秋の土壌分析
畑の状態を見るにはいろいろな方法があります。畑の作物の状態を観察するのが第一です。作物の出来具合、葉の色や実の形、葉の巻き具合、葉のつく角度、花の向き、ひとつの作物のたくさんのチェックポイントを見ることで畑の状態を見極めるのです。これはお医者さんの触診に該当します。脈や眼の充血具合、聴診による心音や呼吸音をみることで、患者にどんな異常があるのかを観察するのです。畑に関するほとんどの情報はこの観察で得ることが出来ます。
次に、栽培履歴のチェックです。過去にどんな肥料を入れたか、これまでどんな栽培をしてきたか、天気や水遣りに問題はなかったかを見ます。これはお医者さんの問診やカルテのチェックに当たります。普段どんな食事を取っているのか、睡眠は取れているか?海外旅行に行ったか、過去に同じような病気になってないか、過去のデータから現在の状態を推測します。
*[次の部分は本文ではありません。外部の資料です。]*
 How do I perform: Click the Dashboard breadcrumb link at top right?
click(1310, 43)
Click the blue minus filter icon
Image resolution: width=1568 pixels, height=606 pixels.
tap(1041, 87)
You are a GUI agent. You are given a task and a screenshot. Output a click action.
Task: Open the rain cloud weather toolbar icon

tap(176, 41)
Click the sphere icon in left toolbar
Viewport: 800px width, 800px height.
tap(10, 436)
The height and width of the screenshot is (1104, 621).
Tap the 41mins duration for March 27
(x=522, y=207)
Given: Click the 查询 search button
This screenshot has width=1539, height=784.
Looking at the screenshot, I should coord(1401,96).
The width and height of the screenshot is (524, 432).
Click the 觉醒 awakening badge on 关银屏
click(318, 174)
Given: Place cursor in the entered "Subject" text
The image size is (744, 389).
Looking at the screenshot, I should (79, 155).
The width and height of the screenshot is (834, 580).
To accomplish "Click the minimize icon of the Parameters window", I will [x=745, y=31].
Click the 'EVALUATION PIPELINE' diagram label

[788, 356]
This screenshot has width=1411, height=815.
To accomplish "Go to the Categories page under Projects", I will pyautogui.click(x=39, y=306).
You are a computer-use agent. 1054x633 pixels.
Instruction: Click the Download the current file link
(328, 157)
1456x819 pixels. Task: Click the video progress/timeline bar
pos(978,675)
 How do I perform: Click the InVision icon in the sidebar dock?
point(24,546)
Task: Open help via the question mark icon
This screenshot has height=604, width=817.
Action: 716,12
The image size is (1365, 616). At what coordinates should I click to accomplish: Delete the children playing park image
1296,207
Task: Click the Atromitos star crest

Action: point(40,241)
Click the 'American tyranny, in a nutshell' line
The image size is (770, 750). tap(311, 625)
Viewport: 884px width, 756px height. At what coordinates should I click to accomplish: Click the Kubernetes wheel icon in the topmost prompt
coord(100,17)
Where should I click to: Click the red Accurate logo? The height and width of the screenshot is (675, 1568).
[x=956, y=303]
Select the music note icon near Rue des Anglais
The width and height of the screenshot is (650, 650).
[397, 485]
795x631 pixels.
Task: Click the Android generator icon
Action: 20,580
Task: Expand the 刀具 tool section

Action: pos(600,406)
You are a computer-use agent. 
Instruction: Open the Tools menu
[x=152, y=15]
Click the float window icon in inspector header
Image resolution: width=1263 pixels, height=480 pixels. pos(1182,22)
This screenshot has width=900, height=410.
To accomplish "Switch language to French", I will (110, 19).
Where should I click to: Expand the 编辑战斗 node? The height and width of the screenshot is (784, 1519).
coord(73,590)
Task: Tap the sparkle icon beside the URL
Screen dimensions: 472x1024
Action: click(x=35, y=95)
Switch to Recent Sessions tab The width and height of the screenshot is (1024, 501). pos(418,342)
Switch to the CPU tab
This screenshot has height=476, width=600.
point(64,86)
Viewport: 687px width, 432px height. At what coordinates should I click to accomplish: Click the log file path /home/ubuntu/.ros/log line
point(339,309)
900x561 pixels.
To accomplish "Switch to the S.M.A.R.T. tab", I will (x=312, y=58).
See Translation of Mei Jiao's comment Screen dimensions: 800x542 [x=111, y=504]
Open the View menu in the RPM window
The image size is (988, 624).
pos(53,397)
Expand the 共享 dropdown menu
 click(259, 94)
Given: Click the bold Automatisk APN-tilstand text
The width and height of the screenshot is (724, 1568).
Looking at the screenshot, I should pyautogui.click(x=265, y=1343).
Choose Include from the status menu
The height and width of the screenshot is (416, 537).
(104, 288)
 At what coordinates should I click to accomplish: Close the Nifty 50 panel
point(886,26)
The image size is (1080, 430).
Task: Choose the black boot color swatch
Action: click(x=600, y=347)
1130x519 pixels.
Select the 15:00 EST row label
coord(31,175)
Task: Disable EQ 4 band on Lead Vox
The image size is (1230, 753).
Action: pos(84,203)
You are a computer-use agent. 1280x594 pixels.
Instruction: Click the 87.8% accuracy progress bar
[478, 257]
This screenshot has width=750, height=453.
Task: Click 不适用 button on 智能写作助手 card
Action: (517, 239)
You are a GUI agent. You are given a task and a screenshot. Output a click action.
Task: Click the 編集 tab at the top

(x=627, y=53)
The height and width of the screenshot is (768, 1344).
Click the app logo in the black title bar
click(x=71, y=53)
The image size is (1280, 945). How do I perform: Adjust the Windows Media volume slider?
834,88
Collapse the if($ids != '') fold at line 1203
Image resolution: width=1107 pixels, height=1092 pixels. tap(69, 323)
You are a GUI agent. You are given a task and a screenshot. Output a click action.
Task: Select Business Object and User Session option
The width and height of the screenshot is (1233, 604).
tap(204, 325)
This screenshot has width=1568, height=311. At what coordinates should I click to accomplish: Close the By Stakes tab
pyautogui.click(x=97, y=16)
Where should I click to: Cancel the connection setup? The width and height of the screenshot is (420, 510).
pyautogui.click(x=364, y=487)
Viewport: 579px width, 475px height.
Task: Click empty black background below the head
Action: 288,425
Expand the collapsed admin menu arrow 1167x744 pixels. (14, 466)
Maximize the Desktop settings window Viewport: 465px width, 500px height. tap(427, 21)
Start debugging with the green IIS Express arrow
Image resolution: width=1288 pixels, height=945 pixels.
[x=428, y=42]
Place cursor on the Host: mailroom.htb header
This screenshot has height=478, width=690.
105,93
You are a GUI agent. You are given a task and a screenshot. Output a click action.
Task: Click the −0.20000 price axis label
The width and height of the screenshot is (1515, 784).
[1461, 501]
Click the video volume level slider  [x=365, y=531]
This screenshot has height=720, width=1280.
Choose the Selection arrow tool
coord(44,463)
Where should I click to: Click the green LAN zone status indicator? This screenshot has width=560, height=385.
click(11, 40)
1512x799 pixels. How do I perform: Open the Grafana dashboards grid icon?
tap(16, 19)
そしてお医者さんでは血液検査やレントゲン、心電図など眼では見えないものを分析することでさらに多くのことがわかります。これに当たるのが土壌分析です。畑の土からさまざまな試薬でその土が含む養分を直接読み取ります。この土壌分析、試験管に入った抽出液を窒素やリンなど10養分ごとの試薬に反応させその色の変化を読み取るため以前は晴天の昼間じゃないと正確な読み取りが出来ませんでした。晴天の日の昼間は農作業したいのでなかなか時間が取れませんでした。しかし、いまはセンサーで正確に読み取ってパソコンに記録してる機械があり、これだと夜に自宅でも出来るので便利になりました。
畑での観察を基本として、栽培履歴のチェック、土壌分析はそれぞれがそれぞれのデータを補ってより正確に畑の情報をつかむことが出来ます。
土壌分析は簡単になったとはいえ、それでも時間がかかるので例年は春の畑作り前に行うだけでしたが、今年は秋も行っています。今年の異常気象でどれだけ畑に肥料が残っているのか、いまいち目視とデータだけでは分からなかったからです。畑がどうなってるのか分からないままむやみに肥料を撒けば農作物の健全な生育が望めないだけでなく、過剰な肥料が流亡すれば有機肥料といえど環境に負荷を掛けますし、あさひや農場のお財布にも負荷を掛けてしまうのです。
今回は秋から栽培が開始される小麦と玉ねぎ、ニンニクと冬の葉物を土壌分析に基づいて肥料設計をしてみました。あとは基本的に天気に任せることになります。